Structures involved in focal ECM degradation has been identified on several types of cells.
33 These structures, commonly referred to as podosomes or invadopodia, are specialized cell adhesion sites that are also involved in ECM degradation. They are central to macrophage ECM degradation, osteoclast bone resorption, metastatic cell invasion, diapedesis, cell motility, and migration.
34 35 36 37 38 39 40 Similar structures have been observed under some conditions in fibroblasts, endothelial cells, smooth muscle cells, and epithelial cells.
37 38 The size, shape, and molecular organization of these structures in various cell types are relatively diverse.
36 37 38 41 Simple podosomes, as are commonly found on the ventral surface of macrophages, are approximately 500 nm in diameter, with a vertical F-actin core and numerous actin-binding proteins and are surrounded by a ring of talin, paxillin, and vinculin.

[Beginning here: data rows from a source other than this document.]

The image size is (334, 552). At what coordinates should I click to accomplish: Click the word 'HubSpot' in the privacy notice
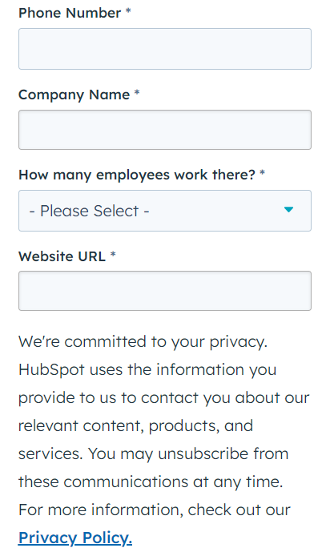click(x=52, y=369)
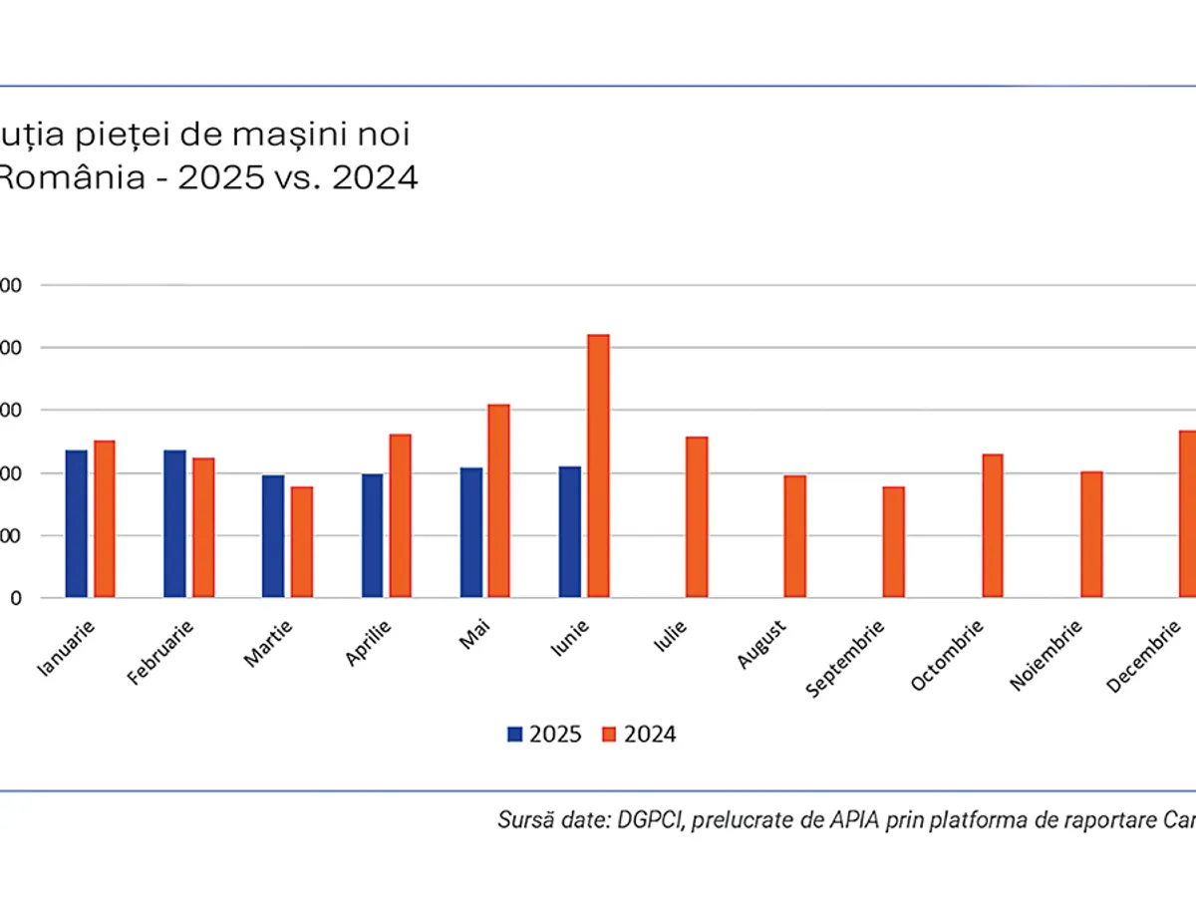Select the blue Aprilie 2025 bar
Viewport: 1196px width, 897px height.
pos(372,535)
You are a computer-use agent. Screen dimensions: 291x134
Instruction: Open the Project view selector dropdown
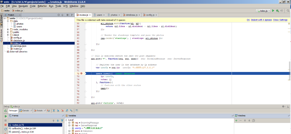tap(11, 15)
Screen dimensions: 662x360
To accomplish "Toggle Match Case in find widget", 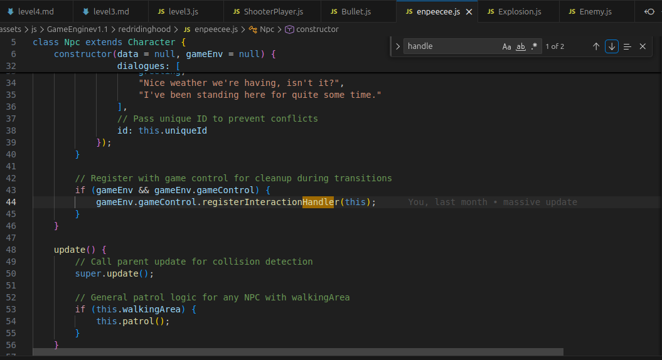I will [x=506, y=46].

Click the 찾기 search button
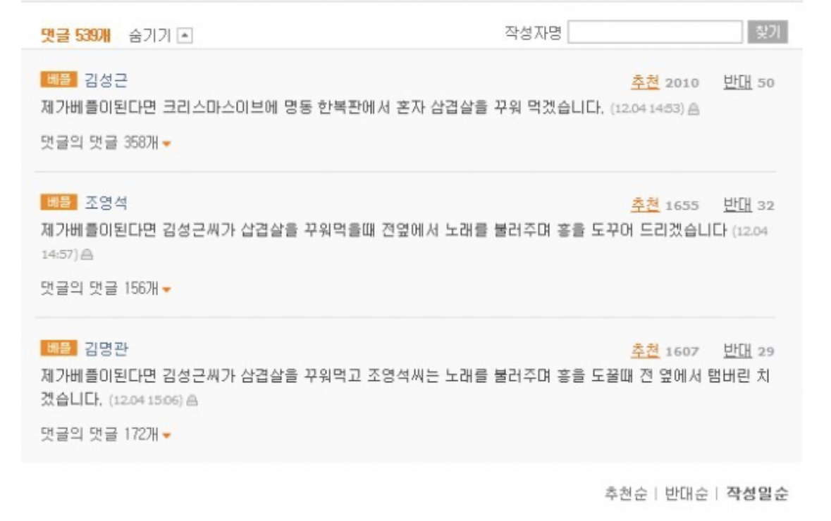(x=768, y=32)
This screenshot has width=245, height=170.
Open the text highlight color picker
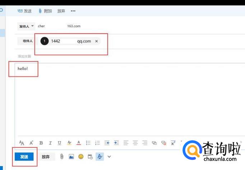tap(69, 143)
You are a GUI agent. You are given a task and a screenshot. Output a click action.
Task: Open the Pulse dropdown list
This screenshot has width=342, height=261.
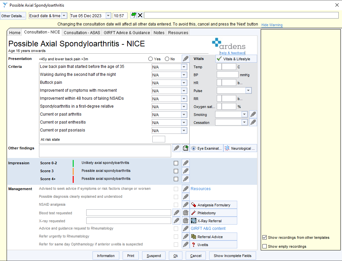tap(248, 90)
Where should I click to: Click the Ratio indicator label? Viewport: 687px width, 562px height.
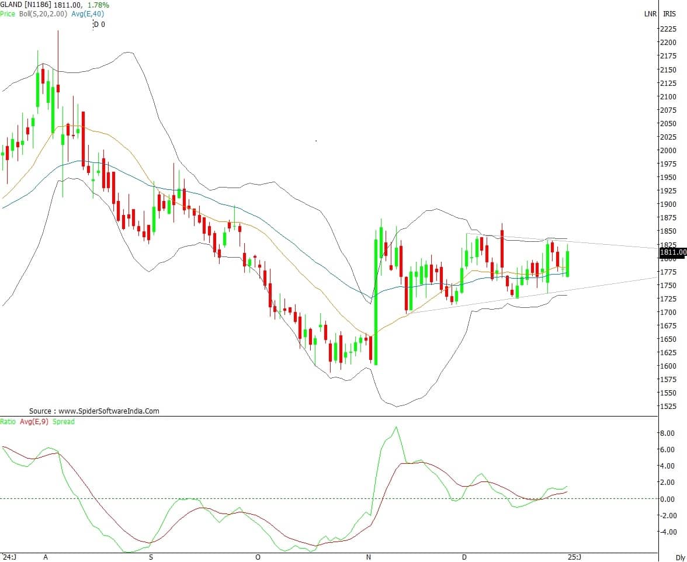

37 38 Their formation is thought to be associated with cortactin clustering at discrete microdomains on the ventral surface of cells, perhaps recruited directly or indirectly by cdc42 and sometimes near sites where stress fibers insert into adhesion plaques or focal adhesions. N-WASP (neural-Wiscott-Aldrich syndrome protein) and Arp 2/3 (actin-related protein) are involved in branching of F-actin microfilaments and play important roles in podosome or invadopodia formation.
42 43 Invadopodia have longer lives and may evolve from simple podosomes,
36 which normally last only minutes to an hour. In some types of cells, 5-μm circular rosettes and larger complex aggregates or clusters of podosomes with less uniform structures are observed.
36 37 38 41 Components common to PILS include: cortactin, α-actinin, caldesmon, gelsolin, dynamin, F-actin, ARP 2/3, N-WASP, MMP-2, MMP-14, MMP-9, TIMP-2, phosphotyrosine, Src, cdc42, cofilin, vinculin, talin, paxillin, tubulin, and in some cases, integrin-αVβ3. All these components are also found in other cellular or cell-associated structures, but their confluence is generally considered indicative of podosomes or invadopodia.
34 35 36 37 38 39 40 However, because of the rapidly evolving structures of podosomes and invadopodia, the relative temporal distributions of these components is not well defined and is probably variable.